» EXERCISE GOAL: Render each line of the entries below as a Markdown table with two columns, Row and Line: Row holds a running number, and Line holds the line itself. Leave out any blank lines.

— start EXCERPTED RECORDS —

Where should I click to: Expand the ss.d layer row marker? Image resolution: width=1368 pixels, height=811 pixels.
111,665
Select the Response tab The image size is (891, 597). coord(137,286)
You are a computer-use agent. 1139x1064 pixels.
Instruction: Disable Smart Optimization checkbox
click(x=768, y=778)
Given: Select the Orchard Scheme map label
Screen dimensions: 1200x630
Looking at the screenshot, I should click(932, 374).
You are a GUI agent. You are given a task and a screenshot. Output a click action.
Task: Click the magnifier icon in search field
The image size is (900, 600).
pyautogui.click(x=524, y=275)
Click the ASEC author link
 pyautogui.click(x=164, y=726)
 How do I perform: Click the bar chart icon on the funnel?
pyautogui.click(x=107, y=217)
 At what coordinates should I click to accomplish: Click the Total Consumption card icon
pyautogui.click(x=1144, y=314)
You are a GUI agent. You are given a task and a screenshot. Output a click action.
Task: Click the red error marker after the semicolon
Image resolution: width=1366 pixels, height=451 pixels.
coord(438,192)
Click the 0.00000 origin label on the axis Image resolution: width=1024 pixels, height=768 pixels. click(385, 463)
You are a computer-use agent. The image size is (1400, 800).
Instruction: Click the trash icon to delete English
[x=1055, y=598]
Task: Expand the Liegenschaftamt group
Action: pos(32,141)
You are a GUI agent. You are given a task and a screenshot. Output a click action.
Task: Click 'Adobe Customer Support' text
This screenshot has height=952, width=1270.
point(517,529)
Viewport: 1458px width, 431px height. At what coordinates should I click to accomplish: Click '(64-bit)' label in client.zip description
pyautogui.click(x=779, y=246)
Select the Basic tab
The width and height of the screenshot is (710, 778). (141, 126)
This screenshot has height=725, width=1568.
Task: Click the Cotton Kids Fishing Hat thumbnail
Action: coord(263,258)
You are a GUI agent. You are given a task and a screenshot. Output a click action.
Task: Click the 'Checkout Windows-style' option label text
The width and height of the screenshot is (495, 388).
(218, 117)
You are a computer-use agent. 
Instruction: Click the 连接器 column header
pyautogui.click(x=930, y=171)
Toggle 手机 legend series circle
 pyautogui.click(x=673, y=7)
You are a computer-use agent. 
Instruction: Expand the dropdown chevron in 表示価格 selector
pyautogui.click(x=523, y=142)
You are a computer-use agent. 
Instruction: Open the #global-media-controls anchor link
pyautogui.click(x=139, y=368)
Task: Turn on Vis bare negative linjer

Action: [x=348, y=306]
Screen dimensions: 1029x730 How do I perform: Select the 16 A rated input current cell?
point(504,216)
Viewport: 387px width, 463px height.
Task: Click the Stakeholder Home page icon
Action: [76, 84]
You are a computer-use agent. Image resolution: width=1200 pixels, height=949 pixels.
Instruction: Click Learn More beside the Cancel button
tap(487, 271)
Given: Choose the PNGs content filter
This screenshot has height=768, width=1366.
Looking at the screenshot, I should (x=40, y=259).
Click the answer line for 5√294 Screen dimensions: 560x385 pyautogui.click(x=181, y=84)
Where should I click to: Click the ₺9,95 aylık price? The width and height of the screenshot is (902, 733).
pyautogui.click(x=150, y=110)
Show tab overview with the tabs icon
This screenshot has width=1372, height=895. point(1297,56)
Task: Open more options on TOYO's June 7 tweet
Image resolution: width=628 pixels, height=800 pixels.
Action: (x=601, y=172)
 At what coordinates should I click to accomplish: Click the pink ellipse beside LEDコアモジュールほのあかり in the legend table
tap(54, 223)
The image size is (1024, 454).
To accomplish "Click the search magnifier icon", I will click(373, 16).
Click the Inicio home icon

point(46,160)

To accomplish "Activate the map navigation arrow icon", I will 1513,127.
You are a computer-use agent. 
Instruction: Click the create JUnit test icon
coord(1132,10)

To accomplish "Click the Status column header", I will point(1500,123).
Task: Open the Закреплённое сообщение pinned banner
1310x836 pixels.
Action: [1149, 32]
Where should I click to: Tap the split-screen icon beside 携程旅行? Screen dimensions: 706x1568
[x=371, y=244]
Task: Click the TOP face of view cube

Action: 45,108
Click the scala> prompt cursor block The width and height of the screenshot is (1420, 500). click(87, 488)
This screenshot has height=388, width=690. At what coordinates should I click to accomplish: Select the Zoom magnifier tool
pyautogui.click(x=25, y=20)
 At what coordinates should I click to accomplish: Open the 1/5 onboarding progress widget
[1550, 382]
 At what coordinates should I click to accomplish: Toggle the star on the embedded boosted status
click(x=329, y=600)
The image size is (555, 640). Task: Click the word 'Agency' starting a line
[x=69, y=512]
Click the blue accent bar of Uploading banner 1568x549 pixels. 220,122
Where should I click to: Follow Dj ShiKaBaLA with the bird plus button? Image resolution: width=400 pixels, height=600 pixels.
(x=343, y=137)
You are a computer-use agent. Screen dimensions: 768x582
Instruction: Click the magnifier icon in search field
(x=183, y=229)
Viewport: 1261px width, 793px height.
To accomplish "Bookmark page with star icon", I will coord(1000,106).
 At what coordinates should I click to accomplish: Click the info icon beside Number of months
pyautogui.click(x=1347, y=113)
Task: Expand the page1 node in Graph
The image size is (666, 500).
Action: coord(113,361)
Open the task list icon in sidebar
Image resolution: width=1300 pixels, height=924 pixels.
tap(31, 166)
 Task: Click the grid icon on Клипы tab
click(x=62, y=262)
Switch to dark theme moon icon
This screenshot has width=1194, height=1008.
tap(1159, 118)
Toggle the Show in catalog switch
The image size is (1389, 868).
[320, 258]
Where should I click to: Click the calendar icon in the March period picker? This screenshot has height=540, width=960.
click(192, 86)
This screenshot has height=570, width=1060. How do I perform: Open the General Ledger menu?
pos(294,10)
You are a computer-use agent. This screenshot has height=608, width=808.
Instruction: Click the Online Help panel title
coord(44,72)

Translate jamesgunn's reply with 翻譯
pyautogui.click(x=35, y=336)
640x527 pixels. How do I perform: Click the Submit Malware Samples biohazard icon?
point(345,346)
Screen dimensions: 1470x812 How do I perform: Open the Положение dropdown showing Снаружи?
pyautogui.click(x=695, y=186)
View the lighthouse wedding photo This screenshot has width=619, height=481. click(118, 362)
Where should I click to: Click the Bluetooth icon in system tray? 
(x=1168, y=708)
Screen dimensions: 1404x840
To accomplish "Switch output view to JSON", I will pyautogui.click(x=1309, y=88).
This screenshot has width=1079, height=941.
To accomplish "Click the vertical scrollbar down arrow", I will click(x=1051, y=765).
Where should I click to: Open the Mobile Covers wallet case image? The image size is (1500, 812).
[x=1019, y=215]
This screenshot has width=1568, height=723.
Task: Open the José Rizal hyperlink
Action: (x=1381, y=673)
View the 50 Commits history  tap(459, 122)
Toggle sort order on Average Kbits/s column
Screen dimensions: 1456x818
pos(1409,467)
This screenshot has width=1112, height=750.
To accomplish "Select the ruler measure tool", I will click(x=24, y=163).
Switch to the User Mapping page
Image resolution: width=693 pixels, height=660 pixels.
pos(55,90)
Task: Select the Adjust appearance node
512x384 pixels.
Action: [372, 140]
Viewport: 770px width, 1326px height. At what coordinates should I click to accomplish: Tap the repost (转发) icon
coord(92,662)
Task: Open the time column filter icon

— end EXCERPTED RECORDS —

» RESULT:
| Row | Line |
|---|---|
| 1 | Where should I click to: Expand the ss.d layer row marker? Image resolution: width=1368 pixels, height=811 pixels. |
| 2 | 111,665 |
| 3 | Select the Response tab The image size is (891, 597). coord(137,286) |
| 4 | You are a computer-use agent. 1139x1064 pixels. |
| 5 | Instruction: Disable Smart Optimization checkbox |
| 6 | click(x=768, y=778) |
| 7 | Given: Select the Orchard Scheme map label |
| 8 | Screen dimensions: 1200x630 |
| 9 | Looking at the screenshot, I should click(932, 374). |
| 10 | You are a GUI agent. You are given a task and a screenshot. Output a click action. |
| 11 | Task: Click the magnifier icon in search field |
| 12 | The image size is (900, 600). |
| 13 | pyautogui.click(x=524, y=275) |
| 14 | Click the ASEC author link |
| 15 |  pyautogui.click(x=164, y=726) |
| 16 |  How do I perform: Click the bar chart icon on the funnel? |
| 17 | pyautogui.click(x=107, y=217) |
| 18 |  At what coordinates should I click to accomplish: Click the Total Consumption card icon |
| 19 | pyautogui.click(x=1144, y=314) |
| 20 | You are a GUI agent. You are given a task and a screenshot. Output a click action. |
| 21 | Task: Click the red error marker after the semicolon |
| 22 | Image resolution: width=1366 pixels, height=451 pixels. |
| 23 | coord(438,192) |
| 24 | Click the 0.00000 origin label on the axis Image resolution: width=1024 pixels, height=768 pixels. click(385, 463) |
| 25 | You are a computer-use agent. The image size is (1400, 800). |
| 26 | Instruction: Click the trash icon to delete English |
| 27 | [x=1055, y=598] |
| 28 | Task: Expand the Liegenschaftamt group |
| 29 | Action: pos(32,141) |
| 30 | You are a GUI agent. You are given a task and a screenshot. Output a click action. |
| 31 | Task: Click 'Adobe Customer Support' text |
| 32 | This screenshot has height=952, width=1270. |
| 33 | point(517,529) |
| 34 | Viewport: 1458px width, 431px height. At what coordinates should I click to accomplish: Click '(64-bit)' label in client.zip description |
| 35 | pyautogui.click(x=779, y=246) |
| 36 | Select the Basic tab |
| 37 | The width and height of the screenshot is (710, 778). (141, 126) |
| 38 | This screenshot has height=725, width=1568. |
| 39 | Task: Click the Cotton Kids Fishing Hat thumbnail |
| 40 | Action: coord(263,258) |
| 41 | You are a GUI agent. You are given a task and a screenshot. Output a click action. |
| 42 | Task: Click the 'Checkout Windows-style' option label text |
| 43 | The width and height of the screenshot is (495, 388). |
| 44 | (218, 117) |
| 45 | You are a computer-use agent.  |
| 46 | Instruction: Click the 连接器 column header |
| 47 | pyautogui.click(x=930, y=171) |
| 48 | Toggle 手机 legend series circle |
| 49 |  pyautogui.click(x=673, y=7) |
| 50 | You are a computer-use agent.  |
| 51 | Instruction: Expand the dropdown chevron in 表示価格 selector |
| 52 | pyautogui.click(x=523, y=142) |
| 53 | You are a computer-use agent.  |
| 54 | Instruction: Open the #global-media-controls anchor link |
| 55 | pyautogui.click(x=139, y=368) |
| 56 | Task: Turn on Vis bare negative linjer |
| 57 | Action: [x=348, y=306] |
| 58 | Screen dimensions: 1029x730 How do I perform: Select the 16 A rated input current cell? |
| 59 | point(504,216) |
| 60 | Viewport: 387px width, 463px height. |
| 61 | Task: Click the Stakeholder Home page icon |
| 62 | Action: [76, 84] |
| 63 | You are a computer-use agent. Image resolution: width=1200 pixels, height=949 pixels. |
| 64 | Instruction: Click Learn More beside the Cancel button |
| 65 | tap(487, 271) |
| 66 | Given: Choose the PNGs content filter |
| 67 | This screenshot has height=768, width=1366. |
| 68 | Looking at the screenshot, I should (x=40, y=259). |
| 69 | Click the answer line for 5√294 Screen dimensions: 560x385 pyautogui.click(x=181, y=84) |
| 70 | Where should I click to: Click the ₺9,95 aylık price? The width and height of the screenshot is (902, 733). |
| 71 | pyautogui.click(x=150, y=110) |
| 72 | Show tab overview with the tabs icon |
| 73 | This screenshot has width=1372, height=895. point(1297,56) |
| 74 | Task: Open more options on TOYO's June 7 tweet |
| 75 | Image resolution: width=628 pixels, height=800 pixels. |
| 76 | Action: (x=601, y=172) |
| 77 |  At what coordinates should I click to accomplish: Click the pink ellipse beside LEDコアモジュールほのあかり in the legend table |
| 78 | tap(54, 223) |
| 79 | The image size is (1024, 454). |
| 80 | To accomplish "Click the search magnifier icon", I will click(373, 16). |
| 81 | Click the Inicio home icon |
| 82 | point(46,160) |
| 83 | To accomplish "Activate the map navigation arrow icon", I will 1513,127. |
| 84 | You are a computer-use agent.  |
| 85 | Instruction: Click the create JUnit test icon |
| 86 | coord(1132,10) |
| 87 | To accomplish "Click the Status column header", I will point(1500,123). |
| 88 | Task: Open the Закреплённое сообщение pinned banner |
| 89 | 1310x836 pixels. |
| 90 | Action: [1149, 32] |
| 91 | Where should I click to: Tap the split-screen icon beside 携程旅行? Screen dimensions: 706x1568 |
| 92 | [x=371, y=244] |
| 93 | Task: Click the TOP face of view cube |
| 94 | Action: 45,108 |
| 95 | Click the scala> prompt cursor block The width and height of the screenshot is (1420, 500). click(87, 488) |
| 96 | This screenshot has height=388, width=690. At what coordinates should I click to accomplish: Select the Zoom magnifier tool |
| 97 | pyautogui.click(x=25, y=20) |
| 98 |  At what coordinates should I click to accomplish: Open the 1/5 onboarding progress widget |
| 99 | [1550, 382] |
| 100 |  At what coordinates should I click to accomplish: Toggle the star on the embedded boosted status |
| 101 | click(x=329, y=600) |
| 102 | The image size is (555, 640). Task: Click the word 'Agency' starting a line |
| 103 | [x=69, y=512] |
| 104 | Click the blue accent bar of Uploading banner 1568x549 pixels. 220,122 |
| 105 | Where should I click to: Follow Dj ShiKaBaLA with the bird plus button? Image resolution: width=400 pixels, height=600 pixels. |
| 106 | (x=343, y=137) |
| 107 | You are a computer-use agent. Screen dimensions: 768x582 |
| 108 | Instruction: Click the magnifier icon in search field |
| 109 | (x=183, y=229) |
| 110 | Viewport: 1261px width, 793px height. |
| 111 | To accomplish "Bookmark page with star icon", I will coord(1000,106). |
| 112 |  At what coordinates should I click to accomplish: Click the info icon beside Number of months |
| 113 | pyautogui.click(x=1347, y=113) |
| 114 | Task: Expand the page1 node in Graph |
| 115 | The image size is (666, 500). |
| 116 | Action: coord(113,361) |
| 117 | Open the task list icon in sidebar |
| 118 | Image resolution: width=1300 pixels, height=924 pixels. |
| 119 | tap(31, 166) |
| 120 |  Task: Click the grid icon on Клипы tab |
| 121 | click(x=62, y=262) |
| 122 | Switch to dark theme moon icon |
| 123 | This screenshot has width=1194, height=1008. |
| 124 | tap(1159, 118) |
| 125 | Toggle the Show in catalog switch |
| 126 | The image size is (1389, 868). |
| 127 | [320, 258] |
| 128 | Where should I click to: Click the calendar icon in the March period picker? This screenshot has height=540, width=960. |
| 129 | click(192, 86) |
| 130 | This screenshot has height=570, width=1060. How do I perform: Open the General Ledger menu? |
| 131 | pos(294,10) |
| 132 | You are a computer-use agent. This screenshot has height=608, width=808. |
| 133 | Instruction: Click the Online Help panel title |
| 134 | coord(44,72) |
| 135 | Translate jamesgunn's reply with 翻譯 |
| 136 | pyautogui.click(x=35, y=336) |
| 137 | 640x527 pixels. How do I perform: Click the Submit Malware Samples biohazard icon? |
| 138 | point(345,346) |
| 139 | Screen dimensions: 1470x812 How do I perform: Open the Положение dropdown showing Снаружи? |
| 140 | pyautogui.click(x=695, y=186) |
| 141 | View the lighthouse wedding photo This screenshot has width=619, height=481. click(118, 362) |
| 142 | Where should I click to: Click the Bluetooth icon in system tray?  |
| 143 | (x=1168, y=708) |
| 144 | Screen dimensions: 1404x840 |
| 145 | To accomplish "Switch output view to JSON", I will pyautogui.click(x=1309, y=88). |
| 146 | This screenshot has width=1079, height=941. |
| 147 | To accomplish "Click the vertical scrollbar down arrow", I will click(x=1051, y=765). |
| 148 | Where should I click to: Open the Mobile Covers wallet case image? The image size is (1500, 812). |
| 149 | [x=1019, y=215] |
| 150 | This screenshot has width=1568, height=723. |
| 151 | Task: Open the José Rizal hyperlink |
| 152 | Action: (x=1381, y=673) |
| 153 | View the 50 Commits history  tap(459, 122) |
| 154 | Toggle sort order on Average Kbits/s column |
| 155 | Screen dimensions: 1456x818 |
| 156 | pos(1409,467) |
| 157 | This screenshot has width=1112, height=750. |
| 158 | To accomplish "Select the ruler measure tool", I will click(x=24, y=163). |
| 159 | Switch to the User Mapping page |
| 160 | Image resolution: width=693 pixels, height=660 pixels. |
| 161 | pos(55,90) |
| 162 | Task: Select the Adjust appearance node |
| 163 | 512x384 pixels. |
| 164 | Action: [372, 140] |
| 165 | Viewport: 770px width, 1326px height. At what coordinates should I click to accomplish: Tap the repost (转发) icon |
| 166 | coord(92,662) |
| 167 | Task: Open the time column filter icon |